Dabei reicht aber ein einzelner Vordenker allein nicht aus, sondern der Zeitgeist muss diese Idee hervorbringen.
An verschiedenen Beispielen werde ich nun darstellen, wie essentiell die Visionen - also die Zukunftsvorstellungen, welche Menschen faszinieren, in Bewegung setzen und ihnen Kraft zu deren Umsetzung geben - für jedes einzelne meiner vier Bauwerke waren.
Um erfolgreich das noch heute vom Volumen her größte Gebäude der Geschichte, also die Cheops-Pyramide, zu bauen, wäre es nicht ausreichend gewesen, lediglich viele Menschen für den Bau zu verpflichten. Da aber bei allen Ägyptern, nicht nur beim Auftraggeber, dem Pharao, das starke Bewusstsein an ein Leben nach dem Tod vorhanden war, half fast jeder beim Bau der Cheops-Pyramide mit voller Kraft mit. Ihre Vision, sich dadurch eine Dauerhaftigkeit für das Leben nach dem Tod zu erarbeiten, ließ sie Berge versetzen, oder eben gewaltige Pyramiden erschaffen.

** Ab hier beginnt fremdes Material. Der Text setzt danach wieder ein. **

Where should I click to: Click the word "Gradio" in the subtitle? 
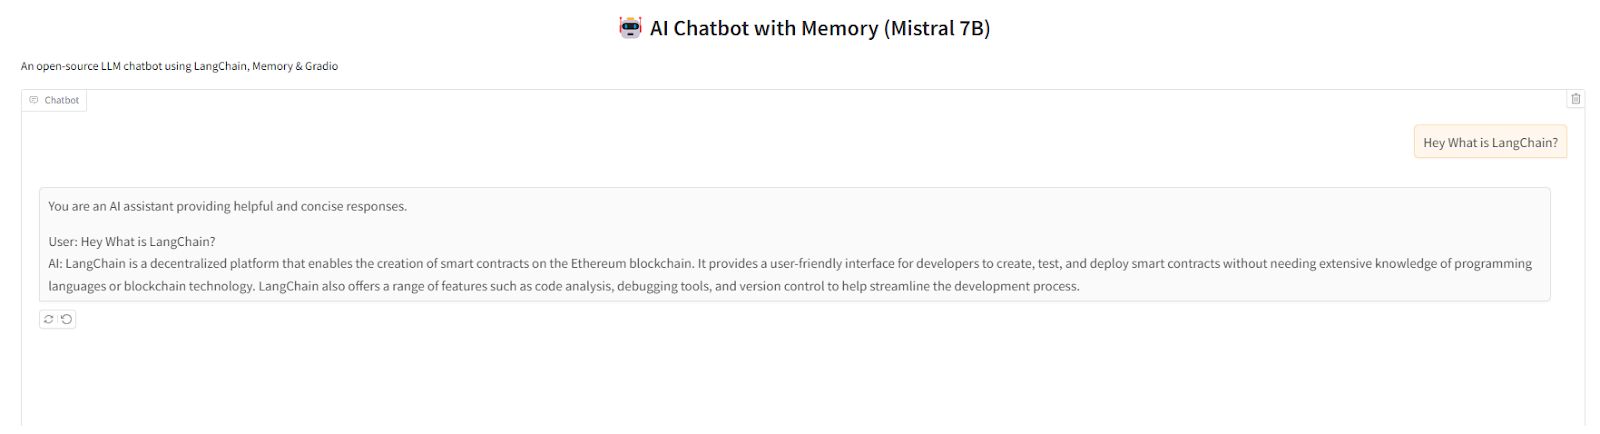[x=321, y=66]
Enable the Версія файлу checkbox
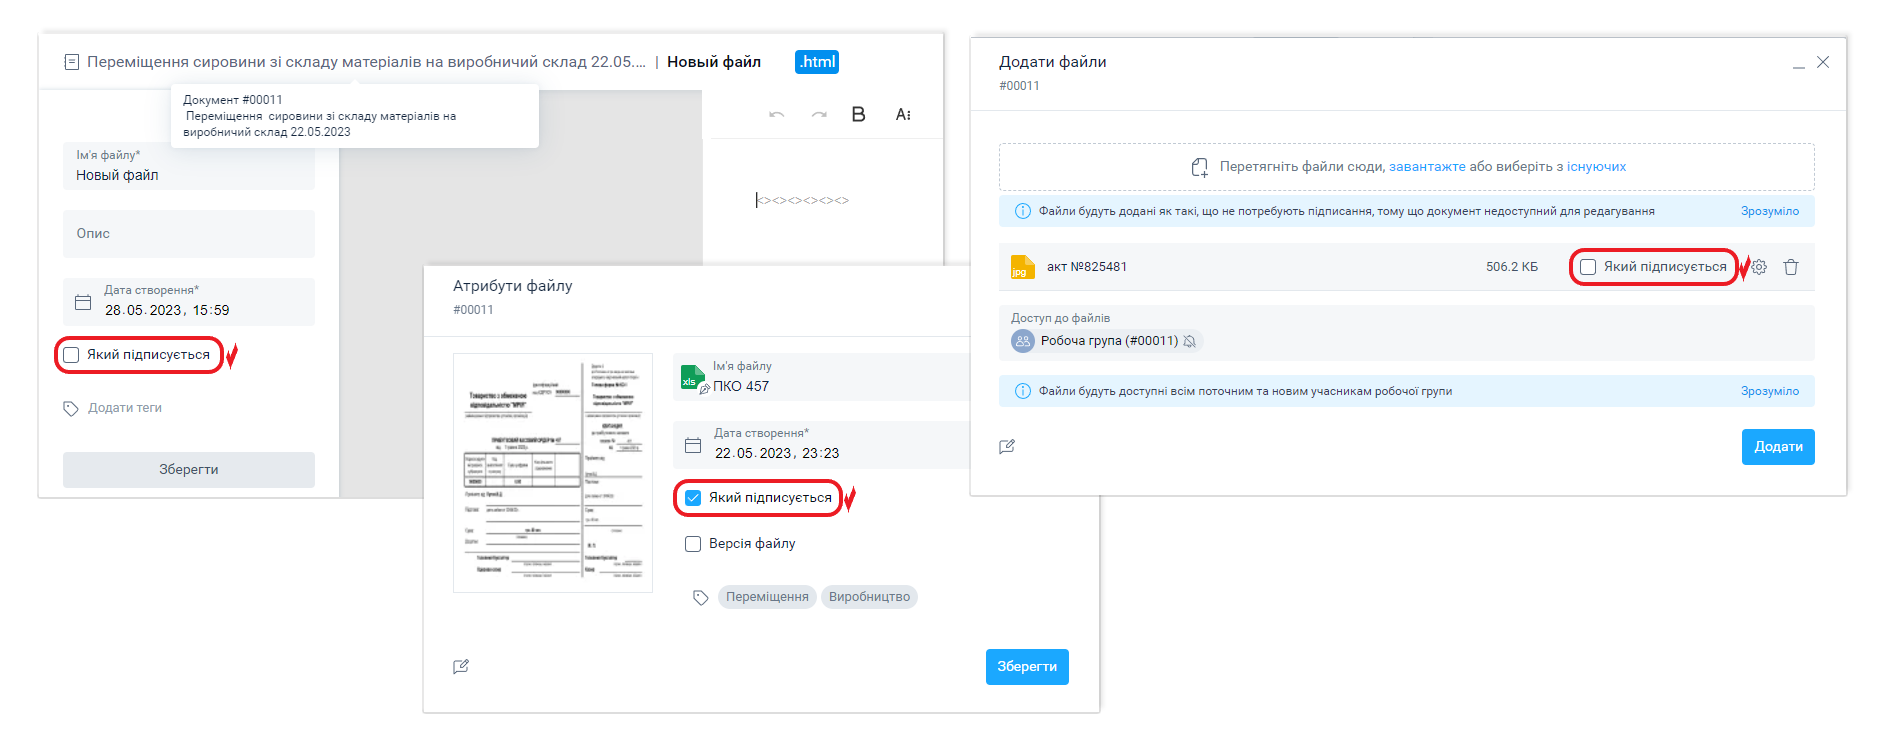 (693, 544)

Beim Kolosseum standen eher pragmatische Visionen im Vordergrund. „Brot und Spiele“ dienten als Belohnung für das Volk.
Aus der Perspektive heraus, Unruhen zu vermeiden und das römische Imperium zu konsolidieren, entstand das Kolosseum, die größte Arena der damaligen Zeit. Die Vision eines starken Roms, das sich mit dem Kolosseum ein Denkmal setzt und damit sogar die Pyramiden übertrifft, war so zentral, dass keine Mittel gescheut wurden, diese antike Großtat zu vollbringen.

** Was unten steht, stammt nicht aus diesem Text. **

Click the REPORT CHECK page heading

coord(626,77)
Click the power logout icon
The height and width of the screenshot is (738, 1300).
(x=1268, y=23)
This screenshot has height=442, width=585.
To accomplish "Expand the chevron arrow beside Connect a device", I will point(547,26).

Was Florenz betraf, so gab es schon lange wage Gedanken, wie der mittelalterliche Dom durch eine Kuppel vollendet werden sollte. Mit fortschreitender Zeit ging man dann soweit, das Schicksal herauszufordern, indem alle alten Kuppelpläne, da sie den Ansprüchen nicht exakt entsprachen, vernichtet wurden. Man ging nach dem Alles-oder-Nichts-Prinzip (wie es auch in der Biologie beim Aktionspotenzial der neuronalen Reizweiterleitung geschieht) vor. Es bestand das Ziel etwas Neues, Herausragendes zu bauen, wenn das nicht gelang, lieber gar nichts.
Mit Brunelleschi wurde dann auch, über Umwege, der richtige Mann mit den entsprechenden Visionen und allen vorhandenen Voraussetzungen zur Umsetzung und Verwirklichung gefunden.

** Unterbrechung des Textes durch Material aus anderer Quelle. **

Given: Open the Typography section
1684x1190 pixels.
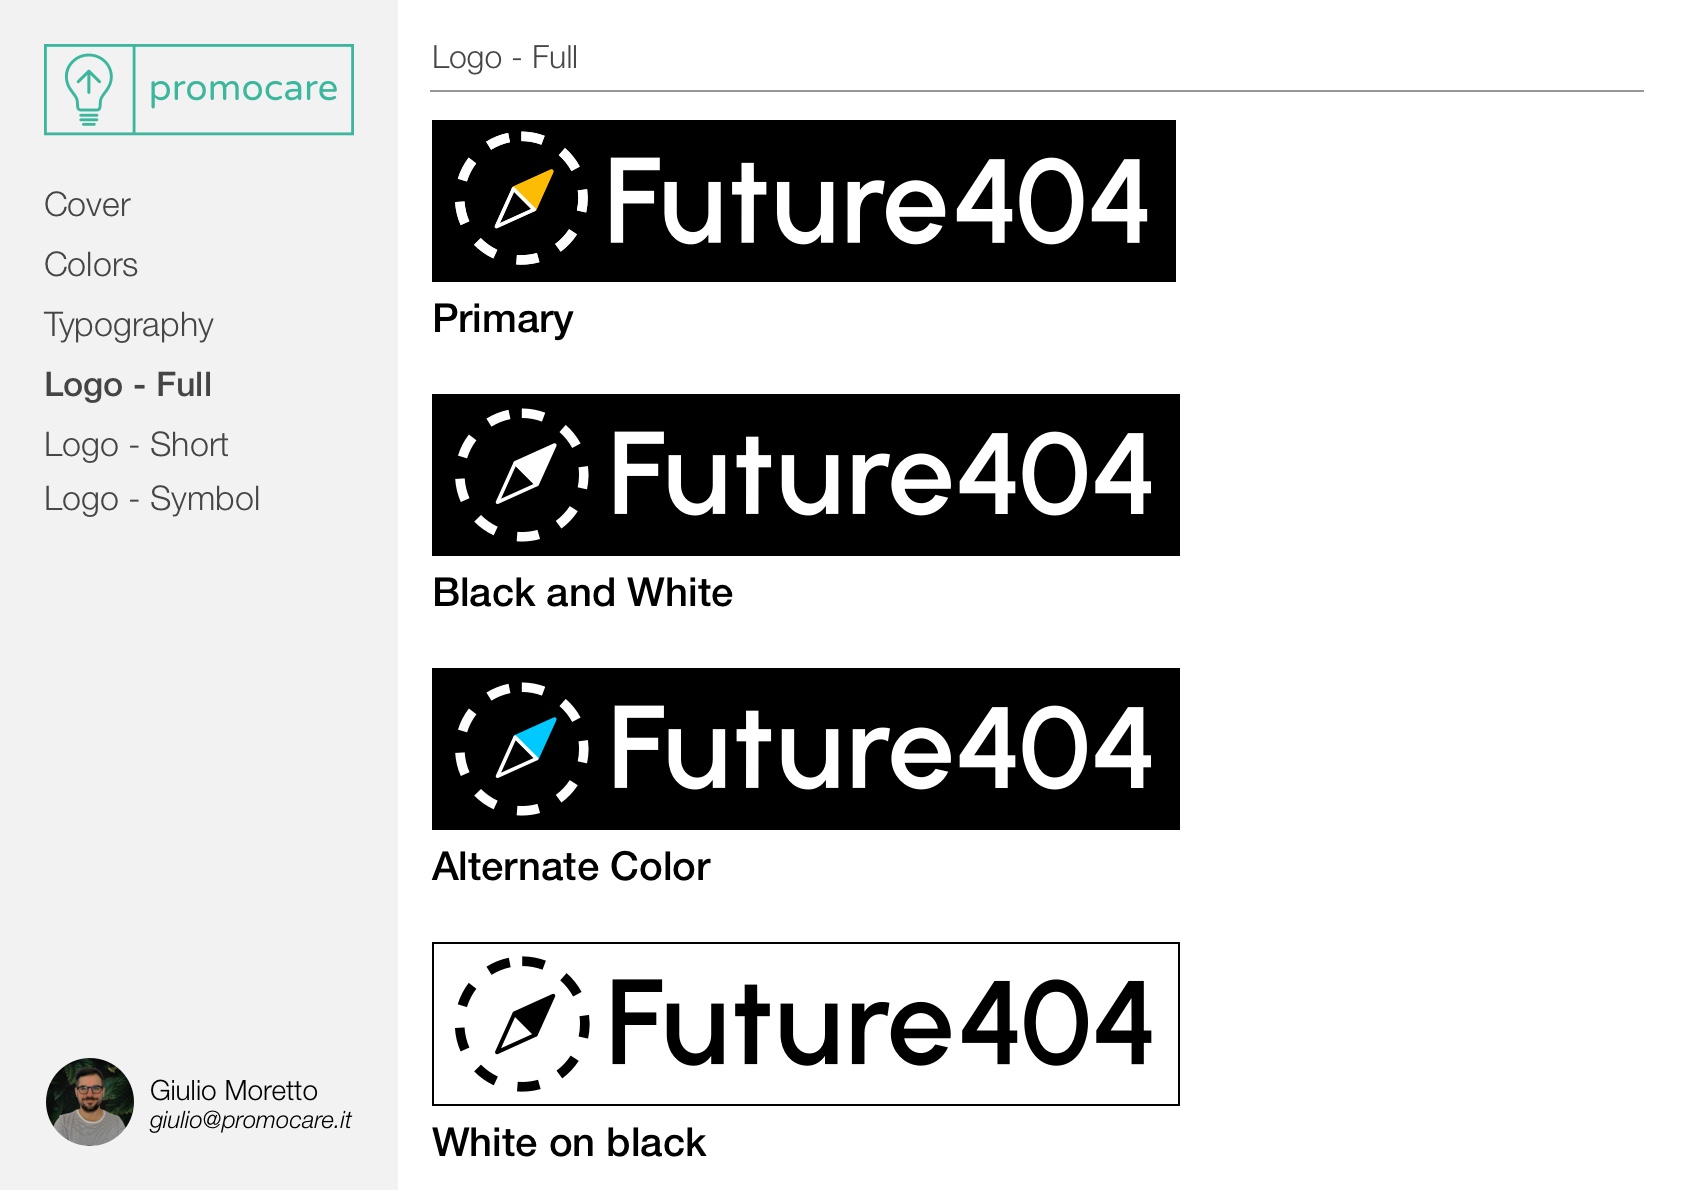Looking at the screenshot, I should point(129,325).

Der Turm in Dubai erscheint vielen als banaler Machtausdruck eines reichen Ölscheichs, trotzdem steckt auch hier zielgerichtetes Gedankengut dahinter. Es sind nicht nur Aspekte, wie Aufmerksamkeit, die man erzielen will. Zum einen soll der Burj Khalifa die Existenzgrundlage Dubais sichern, darüber hinaus ist es aber auch das Verlangen die Werte und höchsten Ansprüche Dubais in Architektur, darzustellen. Diese Vision realisiert sich Dubai in Form des höchsten Turms der Welt.